下手するとへらっと緩みっぱなしになりそうになる頬筋に気合いを入れ直して、再度画面の中の愛しの刈谷くんを視界に留める。眼福ではある。
「でもなぁ、あれなんだよなぁ……」
三度目の溜息を独り言共に吐き出した悩める俺に、こんなところまでお隣さんである花が見かねたのか鬱陶しくなったのか、ちょいちょいと腕を突いてきた。
「……なんだよ」
「ちょっとなんだよはこっちの台詞なんですけど。隣からここが地獄かみたいな溜息が何回も聞こえてきたら、あたしまで溜息つきたくなっちゃう」
「知るか!」
器用に上目づかいで抗議してきた花に小声でがなり返した瞬間、小田先生から「中村煩い!」とご叱責が飛んできた。
「だって花が!」
「小学生みたいな言い訳するんじゃない、中村」
憐みに満ちた瞳と共にずばっと返ってきたお言葉に、でもそうなんだもんとはさすがに言い返せない高校生の俺である。
だがしかし、花が俺に向かって小さく舌を出したのを俺が見逃すわけがない。
くそ、原因の半分はおまえだ。と言うか、だ。
刈谷くんの可愛さは天然だからしょうがないけど、あれだからね。おまえのあざとさは人工物だから許されないからね、俺的に。
またおまえらかよ的な笑いに包まれる教室で、俺は見てしまった。
ぴくっと跳ねた刈谷くんの肩と、そして明らかにしょんぼりと影を背負った後姿。
……ごめん、刈谷くん。俺、またなんか地雷踏みましたか、もしかしなくても。
あ、駄目だこれ。途方もない罪悪感を覚えた俺は、ずるずると机に撃沈した。さよなら科学。

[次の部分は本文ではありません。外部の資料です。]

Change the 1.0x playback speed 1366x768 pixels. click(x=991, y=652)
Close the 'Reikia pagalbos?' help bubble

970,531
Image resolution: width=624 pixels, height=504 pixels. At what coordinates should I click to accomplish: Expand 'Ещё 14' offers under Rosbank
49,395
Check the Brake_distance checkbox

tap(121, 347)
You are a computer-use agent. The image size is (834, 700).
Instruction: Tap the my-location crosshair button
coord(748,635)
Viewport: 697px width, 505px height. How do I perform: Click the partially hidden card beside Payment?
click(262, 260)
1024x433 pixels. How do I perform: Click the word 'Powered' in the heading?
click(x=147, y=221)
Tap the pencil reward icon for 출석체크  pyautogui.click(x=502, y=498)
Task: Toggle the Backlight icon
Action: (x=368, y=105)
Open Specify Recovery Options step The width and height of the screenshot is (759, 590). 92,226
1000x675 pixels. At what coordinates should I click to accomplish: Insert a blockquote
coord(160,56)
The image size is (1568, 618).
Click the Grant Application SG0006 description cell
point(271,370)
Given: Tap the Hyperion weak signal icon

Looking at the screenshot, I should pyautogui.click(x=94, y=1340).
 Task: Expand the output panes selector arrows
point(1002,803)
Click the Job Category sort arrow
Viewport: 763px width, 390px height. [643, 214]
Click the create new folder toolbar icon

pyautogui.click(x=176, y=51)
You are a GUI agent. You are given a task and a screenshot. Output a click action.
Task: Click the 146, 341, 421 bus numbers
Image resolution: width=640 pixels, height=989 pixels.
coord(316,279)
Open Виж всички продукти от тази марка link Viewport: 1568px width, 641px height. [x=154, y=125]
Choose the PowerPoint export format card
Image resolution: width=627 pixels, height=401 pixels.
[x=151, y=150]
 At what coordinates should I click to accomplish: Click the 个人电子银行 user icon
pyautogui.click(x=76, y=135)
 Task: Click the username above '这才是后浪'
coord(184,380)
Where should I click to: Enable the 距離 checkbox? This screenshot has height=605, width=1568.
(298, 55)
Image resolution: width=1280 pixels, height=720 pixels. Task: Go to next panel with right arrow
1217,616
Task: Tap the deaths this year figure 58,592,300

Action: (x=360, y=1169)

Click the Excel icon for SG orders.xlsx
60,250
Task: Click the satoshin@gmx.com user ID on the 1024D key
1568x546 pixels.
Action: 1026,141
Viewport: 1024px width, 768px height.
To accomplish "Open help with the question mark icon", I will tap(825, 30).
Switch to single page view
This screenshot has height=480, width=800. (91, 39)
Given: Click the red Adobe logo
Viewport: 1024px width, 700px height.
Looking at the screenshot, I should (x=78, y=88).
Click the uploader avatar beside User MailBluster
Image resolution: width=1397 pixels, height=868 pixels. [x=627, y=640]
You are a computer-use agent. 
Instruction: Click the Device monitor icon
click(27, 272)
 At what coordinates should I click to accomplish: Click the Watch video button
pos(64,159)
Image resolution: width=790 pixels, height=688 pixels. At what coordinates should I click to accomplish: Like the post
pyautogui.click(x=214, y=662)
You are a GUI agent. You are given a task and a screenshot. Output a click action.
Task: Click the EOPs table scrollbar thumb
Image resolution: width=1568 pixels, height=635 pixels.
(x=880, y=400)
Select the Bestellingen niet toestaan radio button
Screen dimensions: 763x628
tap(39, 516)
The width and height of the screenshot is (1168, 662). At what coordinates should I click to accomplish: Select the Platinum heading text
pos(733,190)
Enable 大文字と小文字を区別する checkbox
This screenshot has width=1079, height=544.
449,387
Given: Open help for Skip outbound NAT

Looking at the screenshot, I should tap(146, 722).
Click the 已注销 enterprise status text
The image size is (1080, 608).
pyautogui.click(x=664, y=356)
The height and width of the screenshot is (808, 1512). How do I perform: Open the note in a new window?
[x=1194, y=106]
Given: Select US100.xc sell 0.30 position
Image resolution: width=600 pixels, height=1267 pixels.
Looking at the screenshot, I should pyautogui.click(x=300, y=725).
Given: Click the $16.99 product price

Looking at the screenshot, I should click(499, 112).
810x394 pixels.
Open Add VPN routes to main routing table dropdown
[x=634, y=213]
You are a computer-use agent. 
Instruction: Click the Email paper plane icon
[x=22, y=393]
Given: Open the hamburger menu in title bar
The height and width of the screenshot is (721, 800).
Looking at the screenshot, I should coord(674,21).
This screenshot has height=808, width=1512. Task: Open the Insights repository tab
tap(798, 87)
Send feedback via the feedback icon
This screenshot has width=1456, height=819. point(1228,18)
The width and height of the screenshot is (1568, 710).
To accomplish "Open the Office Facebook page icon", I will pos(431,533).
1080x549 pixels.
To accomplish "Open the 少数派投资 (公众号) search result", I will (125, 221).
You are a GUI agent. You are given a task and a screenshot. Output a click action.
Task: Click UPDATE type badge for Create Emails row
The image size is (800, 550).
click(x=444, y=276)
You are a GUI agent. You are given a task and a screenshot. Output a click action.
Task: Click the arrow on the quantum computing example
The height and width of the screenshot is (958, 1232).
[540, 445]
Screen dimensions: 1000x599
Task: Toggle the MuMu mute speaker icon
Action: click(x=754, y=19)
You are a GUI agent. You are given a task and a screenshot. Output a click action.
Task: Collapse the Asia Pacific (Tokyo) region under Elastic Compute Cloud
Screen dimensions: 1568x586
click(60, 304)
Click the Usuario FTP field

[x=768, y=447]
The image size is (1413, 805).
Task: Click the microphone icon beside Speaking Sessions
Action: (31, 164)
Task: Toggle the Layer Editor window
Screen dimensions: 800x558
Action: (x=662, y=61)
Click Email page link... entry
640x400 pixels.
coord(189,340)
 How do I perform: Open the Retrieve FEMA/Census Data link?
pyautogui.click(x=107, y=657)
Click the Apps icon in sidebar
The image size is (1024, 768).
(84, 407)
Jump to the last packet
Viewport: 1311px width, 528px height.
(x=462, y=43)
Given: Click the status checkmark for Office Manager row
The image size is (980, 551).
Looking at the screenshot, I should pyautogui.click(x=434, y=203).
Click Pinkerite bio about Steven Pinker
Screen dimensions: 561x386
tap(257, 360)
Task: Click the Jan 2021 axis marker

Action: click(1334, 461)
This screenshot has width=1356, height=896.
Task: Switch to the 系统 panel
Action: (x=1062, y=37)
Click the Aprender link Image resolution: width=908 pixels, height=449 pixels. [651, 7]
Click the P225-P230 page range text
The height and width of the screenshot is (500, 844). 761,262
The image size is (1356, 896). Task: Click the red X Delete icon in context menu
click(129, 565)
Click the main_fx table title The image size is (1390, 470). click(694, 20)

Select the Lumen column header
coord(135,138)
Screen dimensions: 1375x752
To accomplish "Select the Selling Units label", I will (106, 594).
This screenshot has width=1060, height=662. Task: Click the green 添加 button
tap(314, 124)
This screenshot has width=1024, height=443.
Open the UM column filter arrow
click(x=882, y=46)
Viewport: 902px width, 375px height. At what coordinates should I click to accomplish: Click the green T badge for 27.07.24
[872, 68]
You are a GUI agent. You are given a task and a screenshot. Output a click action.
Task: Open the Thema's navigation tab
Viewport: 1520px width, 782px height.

なにが楽しいのかしつこくつんつんしてくる花をガン無視して、こそっとディスプレイをなぞってみる。
どこの乙女だ、と我ながら愕然としたが、実際問題、今の俺は刈谷くんに恋する乙女なのだから、摂理だ。たぶん。
画面上の刈谷くんはと言えば、大変あどけない顔でお眠りになっていて大変可愛い。普段あれだけ鉄仮面のイケメンのくせして、寝顔はかわいいとかどこの萌えキャラだよ。いやむしろ俺の萌えキャラだけど。
「やっぱ、あれか……」
ああああもうなんであんなこと言っちゃったんだ、あの時の俺の馬鹿! むしろ浮かれすぎだろ、あの時の俺!
出来ることなら頭を抱えて叫びたいくらいである。
最後の理性で我慢して、俺は間違いなく刈谷くんが変調した原因であるお泊り会の爆弾発言の夜に思いを馳せてみた。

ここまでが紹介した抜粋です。